KrishnaswamyLab / SAUCIE

Other
98 stars 29 forks source link

error during batch correction #10

Closed fedeago closed 5 years ago

fedeago commented 5 years ago

Goodmorning, I am traing to run a batch correction. In the input directory there are 2 csv file where the first column is the index of the rows and the firs row is the index of the columns. The column's index that represent genes is the same for both datatset.

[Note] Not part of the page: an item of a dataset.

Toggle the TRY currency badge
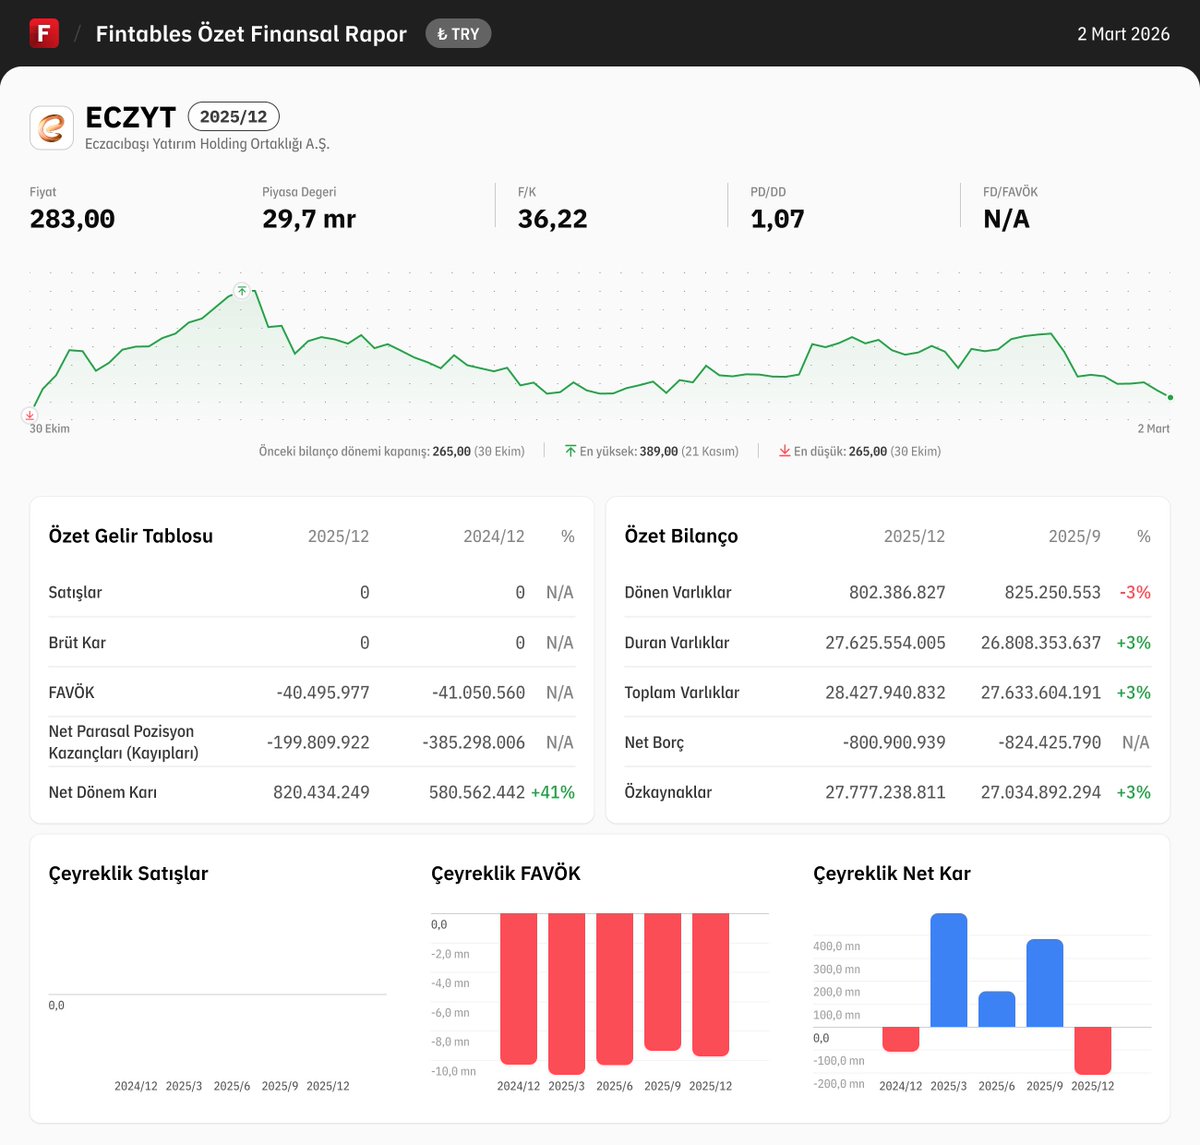1200x1145 pixels. pos(458,33)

python SAUCIE.py --input_dir input --output_dir output --batch_correct

Training batch correction models. Traceback (most recent call last): File "SAUCIE.py", line 338, in train_batch_correction(rawfiles) File "SAUCIE.py", line 128, in train_batch_correction raise(ex) File "SAUCIE.py", line 103, in train_batch_correction refx = get_data(ref) File "SAUCIE.py", line 74, in get_data newvals = asinh(x) File "C:\Users\Federico\Desktop\Tesi\Elaborazione\Clustering SAUCIE\utils.py", line 8, in asinh return f(x) File "C:\Users\Federico\Anaconda3\envs\Saucie\lib\site-packages\numpy\lib\function_base.py", line 2739, in call return self._vectorize_call(func=func, args=vargs) File "C:\Users\Federico\Anaconda3\envs\Saucie\lib\site-packages\numpy\lib\function_base.py", line 2809, in _vectorize_call ufunc, otypes = self._get_ufunc_and_otypes(func=func, args=args) File "C:\Users\Federico\Anaconda3\envs\Saucie\lib\site-packages\numpy\lib\function_base.py", line 2769, in _get_ufunc_and_otypes outputs = func(*inputs) File "C:\Users\Federico\Desktop\Tesi\Elaborazione\Clustering SAUCIE\utils.py", line 7, in f = np.vectorize(lambda y: math.asinh(y / scale)) TypeError: unsupported operand type(s) for /: 'str' and 'float'

Do you know how can i fix it?

If I try to do batch correction with jupyter notebook, using a dataset made by the union of the previous two, and a second numpy object that indicates the batches. i recive this other error:

saucie.train(load, steps=100,batch_size=256)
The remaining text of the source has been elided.